RALEIGH – It was a packed house to hear the arguments over what evidence should be disclosed in the on-going district line battle in North Carolina. Defendants said they believe they have turned over all the necessary documents.
“I feel very confident in our legal counsel, which incidentally includes the Attorney General's Office, and have every confidence that they have lived up to the letter of the law,” said House Speaker Thom Tillis.
A lower court three-judge panel said legislative leaders had to turn over correspondence between them and their counsel which occurred prior to the maps being finalized.
But the leaders, who are the defendants in this case, said some of the correspondence falls under attorney-client privilege.

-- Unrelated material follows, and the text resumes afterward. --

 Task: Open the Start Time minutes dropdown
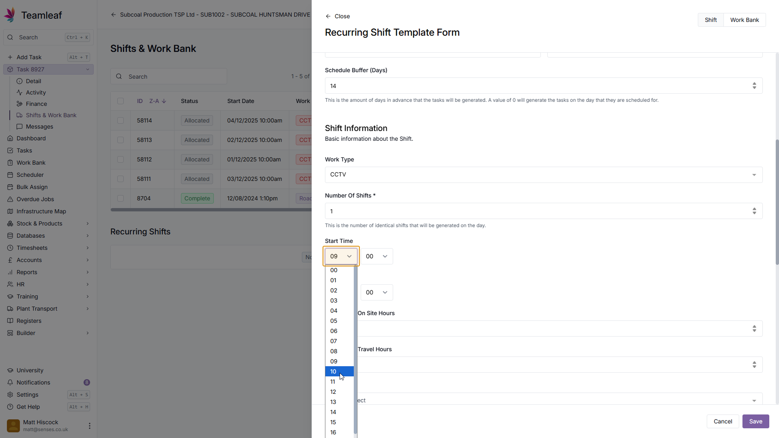[x=377, y=256]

“We knew we were going to go to the DC courts, so we were preparing a case from day one knowing that we had that,” said Sen. Robert Rucho, a Mecklenburg County Republican, “and because of that you have to have attorney client privilege as you move forward.”
Justices questioned the plaintiff's attorney as to why the attorney-client privilege should be waived.
They said the actual issue here is that the defendants are including too many people in their list of attorneys.
“The defendants have suggested that attorneys doesn't really mean attorneys providing legal advice,” said attorney Edwin Speas, “it means attorneys drawing maps. Well, your honors, I don't know how you could possibly read the word counsel to mean counsel but not mean counsel doing legal work. That makes no sense.”
Plaintiffs said they believe the defendants might not be turning over the key evidence.
“Did they unconstitutional split precincts, divide counties, and create these gerrymandered districts?” asked Speas. “And the evidence we are looking for is relevant to that, we believe.”